Epidemiology-driven neurodevelopmental animal models of schizophrenia

Human epidemiological studies have provided compelling evidence that the risk of developing schizophrenia is significantly enhanced following prenatal and/or perinatal exposure to various environmental insults, including maternal exposure to stress, infection and/or immune activation, nutritional deficiencies and obstetric complications. Based on these associations, a great deal of interest has been centered upon the establishment of neurodevelopmental animal models which are based on prenatal and/or perinatal exposure to such environmental stimuli. In the present review, we describe this relatively novel class of epidemiology-based animal models in relation to the etiology, neurobiology and psychopharmacology of schizophrenia.
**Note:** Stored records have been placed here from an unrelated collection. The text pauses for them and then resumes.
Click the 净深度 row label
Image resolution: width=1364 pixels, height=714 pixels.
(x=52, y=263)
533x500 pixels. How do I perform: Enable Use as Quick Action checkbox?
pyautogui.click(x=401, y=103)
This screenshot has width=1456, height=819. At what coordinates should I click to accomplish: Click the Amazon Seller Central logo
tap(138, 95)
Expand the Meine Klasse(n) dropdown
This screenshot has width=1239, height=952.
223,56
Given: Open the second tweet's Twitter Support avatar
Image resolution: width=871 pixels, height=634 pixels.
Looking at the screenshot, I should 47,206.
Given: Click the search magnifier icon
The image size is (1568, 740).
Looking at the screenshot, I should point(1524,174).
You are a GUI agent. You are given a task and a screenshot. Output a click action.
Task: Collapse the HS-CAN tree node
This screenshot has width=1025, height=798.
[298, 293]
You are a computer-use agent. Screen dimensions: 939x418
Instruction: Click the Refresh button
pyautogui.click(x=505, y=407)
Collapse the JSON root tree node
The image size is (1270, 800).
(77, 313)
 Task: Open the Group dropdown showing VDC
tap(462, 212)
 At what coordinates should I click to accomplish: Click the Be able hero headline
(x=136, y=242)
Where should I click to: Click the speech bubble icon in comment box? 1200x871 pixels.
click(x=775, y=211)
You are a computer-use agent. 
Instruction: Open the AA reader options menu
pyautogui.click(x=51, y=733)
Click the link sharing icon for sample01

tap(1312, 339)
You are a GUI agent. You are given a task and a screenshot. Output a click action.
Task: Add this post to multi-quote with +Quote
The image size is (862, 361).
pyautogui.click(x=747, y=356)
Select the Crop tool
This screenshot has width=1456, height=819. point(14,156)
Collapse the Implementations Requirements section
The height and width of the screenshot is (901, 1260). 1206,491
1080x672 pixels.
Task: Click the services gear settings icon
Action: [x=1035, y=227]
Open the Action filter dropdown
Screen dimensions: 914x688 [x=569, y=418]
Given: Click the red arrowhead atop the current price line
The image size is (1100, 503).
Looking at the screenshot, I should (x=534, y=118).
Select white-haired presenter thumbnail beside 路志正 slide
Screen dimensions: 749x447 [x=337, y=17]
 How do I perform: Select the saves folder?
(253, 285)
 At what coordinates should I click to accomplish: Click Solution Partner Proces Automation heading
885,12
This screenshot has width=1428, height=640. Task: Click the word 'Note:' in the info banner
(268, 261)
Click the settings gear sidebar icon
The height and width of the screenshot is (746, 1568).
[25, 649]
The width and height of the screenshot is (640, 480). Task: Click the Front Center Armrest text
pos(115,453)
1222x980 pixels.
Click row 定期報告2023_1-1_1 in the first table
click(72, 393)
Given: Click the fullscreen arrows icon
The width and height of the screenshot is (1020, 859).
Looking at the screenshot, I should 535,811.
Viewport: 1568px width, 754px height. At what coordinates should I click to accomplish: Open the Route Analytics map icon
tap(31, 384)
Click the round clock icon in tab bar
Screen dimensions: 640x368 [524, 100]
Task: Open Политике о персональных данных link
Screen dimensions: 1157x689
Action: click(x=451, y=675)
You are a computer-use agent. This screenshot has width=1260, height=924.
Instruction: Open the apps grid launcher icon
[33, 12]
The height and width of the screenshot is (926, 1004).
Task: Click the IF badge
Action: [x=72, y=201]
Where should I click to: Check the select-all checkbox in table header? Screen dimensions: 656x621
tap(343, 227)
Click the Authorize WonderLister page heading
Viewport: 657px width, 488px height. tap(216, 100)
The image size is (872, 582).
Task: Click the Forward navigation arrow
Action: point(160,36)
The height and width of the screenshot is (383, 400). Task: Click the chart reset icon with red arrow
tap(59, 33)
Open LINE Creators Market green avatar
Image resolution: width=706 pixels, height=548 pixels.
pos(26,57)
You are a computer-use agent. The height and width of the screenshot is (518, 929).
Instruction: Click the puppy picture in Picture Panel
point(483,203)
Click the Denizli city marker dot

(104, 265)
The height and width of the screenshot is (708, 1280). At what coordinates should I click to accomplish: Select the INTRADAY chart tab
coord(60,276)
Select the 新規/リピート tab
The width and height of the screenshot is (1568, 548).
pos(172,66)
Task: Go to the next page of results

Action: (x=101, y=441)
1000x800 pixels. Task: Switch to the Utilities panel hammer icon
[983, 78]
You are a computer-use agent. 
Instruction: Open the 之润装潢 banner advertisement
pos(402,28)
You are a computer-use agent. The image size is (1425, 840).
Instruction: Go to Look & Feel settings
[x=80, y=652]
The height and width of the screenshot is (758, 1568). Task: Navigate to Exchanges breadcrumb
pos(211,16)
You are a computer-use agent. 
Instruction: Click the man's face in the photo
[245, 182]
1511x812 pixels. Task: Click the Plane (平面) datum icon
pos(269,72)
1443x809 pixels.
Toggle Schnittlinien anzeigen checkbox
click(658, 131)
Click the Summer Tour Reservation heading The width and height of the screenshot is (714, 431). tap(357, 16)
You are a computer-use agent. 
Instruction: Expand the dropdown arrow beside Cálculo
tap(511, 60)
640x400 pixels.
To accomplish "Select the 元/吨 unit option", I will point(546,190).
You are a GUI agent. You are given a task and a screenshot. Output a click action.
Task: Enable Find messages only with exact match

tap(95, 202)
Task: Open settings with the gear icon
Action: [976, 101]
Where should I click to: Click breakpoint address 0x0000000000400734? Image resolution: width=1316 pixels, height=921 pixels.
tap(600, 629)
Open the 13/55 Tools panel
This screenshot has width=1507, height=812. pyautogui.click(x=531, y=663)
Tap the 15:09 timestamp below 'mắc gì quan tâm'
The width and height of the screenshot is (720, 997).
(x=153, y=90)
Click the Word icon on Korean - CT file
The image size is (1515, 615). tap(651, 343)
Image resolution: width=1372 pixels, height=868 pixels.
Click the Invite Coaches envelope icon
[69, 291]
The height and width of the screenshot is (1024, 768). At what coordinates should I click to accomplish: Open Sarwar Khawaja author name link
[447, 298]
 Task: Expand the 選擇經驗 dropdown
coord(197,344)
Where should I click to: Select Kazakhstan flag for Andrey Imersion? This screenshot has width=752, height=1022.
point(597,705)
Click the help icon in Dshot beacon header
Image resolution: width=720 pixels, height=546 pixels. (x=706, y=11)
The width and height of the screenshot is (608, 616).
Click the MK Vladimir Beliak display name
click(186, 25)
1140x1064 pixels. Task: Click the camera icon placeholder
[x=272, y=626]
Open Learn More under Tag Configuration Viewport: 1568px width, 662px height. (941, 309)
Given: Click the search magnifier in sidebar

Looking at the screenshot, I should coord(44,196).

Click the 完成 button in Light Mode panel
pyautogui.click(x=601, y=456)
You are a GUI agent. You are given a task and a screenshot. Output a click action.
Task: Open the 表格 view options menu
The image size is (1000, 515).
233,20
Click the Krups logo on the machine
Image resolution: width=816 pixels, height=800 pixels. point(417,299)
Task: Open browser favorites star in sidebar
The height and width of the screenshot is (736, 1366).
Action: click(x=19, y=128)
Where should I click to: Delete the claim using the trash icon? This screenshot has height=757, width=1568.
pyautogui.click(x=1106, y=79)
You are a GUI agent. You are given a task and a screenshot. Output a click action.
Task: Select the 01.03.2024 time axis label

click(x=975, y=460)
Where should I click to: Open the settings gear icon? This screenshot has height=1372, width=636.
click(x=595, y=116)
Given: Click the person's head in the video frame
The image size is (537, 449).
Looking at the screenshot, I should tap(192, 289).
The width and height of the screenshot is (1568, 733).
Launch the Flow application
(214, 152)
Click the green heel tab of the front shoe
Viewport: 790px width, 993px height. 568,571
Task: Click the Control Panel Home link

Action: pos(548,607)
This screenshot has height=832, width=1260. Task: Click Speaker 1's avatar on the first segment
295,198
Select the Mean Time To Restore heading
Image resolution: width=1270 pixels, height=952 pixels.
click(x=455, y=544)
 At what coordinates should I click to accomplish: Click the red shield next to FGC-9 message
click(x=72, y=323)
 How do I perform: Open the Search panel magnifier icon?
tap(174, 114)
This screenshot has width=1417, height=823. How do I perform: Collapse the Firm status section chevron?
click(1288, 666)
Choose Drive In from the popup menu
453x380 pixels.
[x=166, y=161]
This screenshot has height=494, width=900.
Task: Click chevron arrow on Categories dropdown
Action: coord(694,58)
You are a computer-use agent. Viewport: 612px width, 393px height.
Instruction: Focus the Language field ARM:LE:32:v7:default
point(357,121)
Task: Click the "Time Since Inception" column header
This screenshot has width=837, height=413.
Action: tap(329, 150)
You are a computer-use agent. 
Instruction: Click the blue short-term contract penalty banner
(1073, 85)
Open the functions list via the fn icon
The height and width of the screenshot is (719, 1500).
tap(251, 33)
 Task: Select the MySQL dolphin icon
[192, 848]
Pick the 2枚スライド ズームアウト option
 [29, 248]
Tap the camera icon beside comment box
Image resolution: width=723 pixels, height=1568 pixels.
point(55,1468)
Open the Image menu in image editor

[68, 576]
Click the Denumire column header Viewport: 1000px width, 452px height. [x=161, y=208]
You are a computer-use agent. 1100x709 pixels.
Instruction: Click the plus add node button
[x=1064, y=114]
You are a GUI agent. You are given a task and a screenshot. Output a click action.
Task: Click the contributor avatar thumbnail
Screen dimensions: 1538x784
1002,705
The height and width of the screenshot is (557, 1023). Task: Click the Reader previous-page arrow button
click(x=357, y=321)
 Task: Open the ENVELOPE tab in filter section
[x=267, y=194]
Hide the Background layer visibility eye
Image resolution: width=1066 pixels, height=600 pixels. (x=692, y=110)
Thereby, we discuss the general design and practical implementation of these models, and we provide an integrative summary of experimental findings derived from diverse epidemiology-based models, including models of maternal exposure to psychological stress, glucocorticoid treatment, viral infection, immune activating agents, protein deprivation, vitamin D deficiency, as well as models of obstetric complications in the form of birth by Caesarian section and perinatal/postnatal hypoxia. We highlight that the long-term consequences of prenatal exposure to these environmental challenges in animals successfully capture a broad spectrum of structural and functional brain abnormalities implicated in schizophrenia, some of which can be normalized by acute and/or chronic antipsychotic drug treatment. We thus conclude that epidemiology-driven neurodevelopmental models of schizophrenia are characterized by a high level of face, construct and predictive validity, including intrinsic etiological significance to the disorder. They also fulfill the expectation of the neurodevelopmental theory, such that the effects of prenatal environmental insults often only emerge after puberty. Epidemiologically based animal models not only provide indispensable experimental tools to test the hypothesis of causality in human epidemiological associations, but they also offer important new avenues for the elucidation of neurobiological, neuroendocrine and neuroimmunological mechanisms involved in the etiopathogenesis of schizophrenia and related disorders.